The NZX 50 rose 25.667 points, or 0.5 percent, to 5262.324. Within the index, 31 stocks rose, nine fell and 10 were unchanged. Turnover was a lower than usual $74 million.
The Reserve Bank kept its official cash rate unchanged at 3.5 percent, saying it wanted to assess the impact of 100 basis points of increases since March. Governor Graeme Wheeler flagged a slower pace for future rate hikes, meaning monetary policy may be less of a brake on economic growth than feared.
"Having a lower track in interest rates going forward is a good thing" for equities, said James Lindsay, who helps manage $400 million at Tyndall Asset Management. "Most people thought there would be some tempering of the medium-term views, but they were quite dovish in the way they signalled rates."
Meridian led the benchmark index higher, gaining 4.4 percent to a record $1.41. Genesis Energy advanced 1.3 percent to a record close of $1.925. Contact Energy climbed 1.4 percent to a four-month high of $5.73. MightyRiverPower rose 0.2 percent to $2.445, the highest its been since May last year, before the opposition political parties announced their electricty power plans.
Political polls show it is likely the National-led government returning for a third term led by Prime Minister John Key ahead of the general election on Sept. 20. Energy stocks are the most prone to be sold ahead of any electoral uncertainty, as the opposition Green and Labour parties have promised to introduce a state-owned single electricity buyer in a bid to push down retail prices.
"The most recent polls looks like the government have been able to maintain their ground at least and that will certainly help," Lindsay said "If it wasn't for the Labour Greens policy Meridian would have already been there already, so it has been holding back the sector a lot."
Sky TV rose 2.2 percent to $6.39, recovering from a 2.2 percent drop earlier in the week, that saw a high volume of the shares change hands, most likely from Australian investors. New Zealand's dominant pay-TV company failed to renew the broadcast rights to US PGA Golf, European PGA Golf and the PGA Asian Tour Golf. Pay-TV providers are coming under increasing pressure as their audience base turns to free, albeit not always legal, options online.

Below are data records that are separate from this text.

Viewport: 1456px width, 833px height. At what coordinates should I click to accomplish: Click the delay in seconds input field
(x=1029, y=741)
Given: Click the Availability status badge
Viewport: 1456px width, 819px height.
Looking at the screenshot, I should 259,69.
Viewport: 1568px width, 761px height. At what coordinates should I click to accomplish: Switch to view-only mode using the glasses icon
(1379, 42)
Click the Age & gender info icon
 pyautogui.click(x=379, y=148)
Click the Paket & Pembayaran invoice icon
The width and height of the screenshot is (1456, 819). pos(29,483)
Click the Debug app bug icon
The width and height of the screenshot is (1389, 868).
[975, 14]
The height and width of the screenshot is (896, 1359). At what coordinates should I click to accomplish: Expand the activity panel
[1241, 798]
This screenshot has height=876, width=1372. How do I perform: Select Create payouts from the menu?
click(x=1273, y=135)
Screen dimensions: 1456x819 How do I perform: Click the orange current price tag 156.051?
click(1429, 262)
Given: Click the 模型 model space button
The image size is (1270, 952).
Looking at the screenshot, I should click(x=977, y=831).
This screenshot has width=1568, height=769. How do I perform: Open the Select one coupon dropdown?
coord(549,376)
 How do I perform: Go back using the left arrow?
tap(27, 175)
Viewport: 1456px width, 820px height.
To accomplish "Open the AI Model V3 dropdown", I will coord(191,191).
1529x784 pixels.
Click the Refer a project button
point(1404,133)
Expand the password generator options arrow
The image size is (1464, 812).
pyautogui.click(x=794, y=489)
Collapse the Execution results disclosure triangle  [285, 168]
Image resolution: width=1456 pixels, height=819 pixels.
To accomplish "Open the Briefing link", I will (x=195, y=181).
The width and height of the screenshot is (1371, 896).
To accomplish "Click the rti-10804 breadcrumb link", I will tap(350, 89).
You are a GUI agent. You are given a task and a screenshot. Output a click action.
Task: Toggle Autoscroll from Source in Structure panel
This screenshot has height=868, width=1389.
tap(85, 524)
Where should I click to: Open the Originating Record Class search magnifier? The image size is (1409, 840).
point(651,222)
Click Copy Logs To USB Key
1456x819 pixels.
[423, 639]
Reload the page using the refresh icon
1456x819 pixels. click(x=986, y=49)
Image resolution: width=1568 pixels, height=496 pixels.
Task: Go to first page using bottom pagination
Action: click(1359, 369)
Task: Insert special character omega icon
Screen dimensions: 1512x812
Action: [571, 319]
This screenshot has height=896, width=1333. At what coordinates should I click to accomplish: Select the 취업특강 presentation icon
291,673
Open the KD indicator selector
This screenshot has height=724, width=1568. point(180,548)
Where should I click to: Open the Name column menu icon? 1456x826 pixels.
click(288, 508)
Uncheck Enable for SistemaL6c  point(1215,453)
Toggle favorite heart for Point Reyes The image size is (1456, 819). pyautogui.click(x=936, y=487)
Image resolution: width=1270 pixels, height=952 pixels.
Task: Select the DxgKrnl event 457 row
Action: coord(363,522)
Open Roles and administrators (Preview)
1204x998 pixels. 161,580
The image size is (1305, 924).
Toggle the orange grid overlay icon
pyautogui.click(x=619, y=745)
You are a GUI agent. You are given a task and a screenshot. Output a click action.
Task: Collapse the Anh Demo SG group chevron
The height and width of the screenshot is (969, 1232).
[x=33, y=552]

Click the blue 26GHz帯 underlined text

"Sky TV is rebounding off its lows," Lindsay said. "Two things that had driven the stock down was the loss of the golf and Foxtel in Australia halving the price of its basic package. Those two factors drove the stock down and then we had some Aussie selling based on that. Now the stock is recovering."
Infratil, the infrastructure investor that owns 66 percent of Wellington International Airport, increased 0.6 percent to $2.50. An EY report published today builds the case for a $350 million runway expansion which Infratil would seek to have substantially funded by local and central government.
Fletcher Building, New Zealand's largest listed company, slipped 0.1 percent to $9.14. Spark New Zealand, formerly Telecom Corp, fell 0.3 percent to $3.02. Air New Zealand, the national carrier, was the worst performer on the NZX 50 Index today, dropping 4.5 percent to $2.015.
Outside the benchmark index, Turners & Growers was unchanged at $1.95 after the fruit marketer majority owned by Germany's BayWa annoucned a joint venture with Unifrutti Chile to grow and export Peruvian grapes. It didn't disclose any financial details surrounding the deal, but will begin planting in Peru later this year with first commercial volumes harvested in late 2015.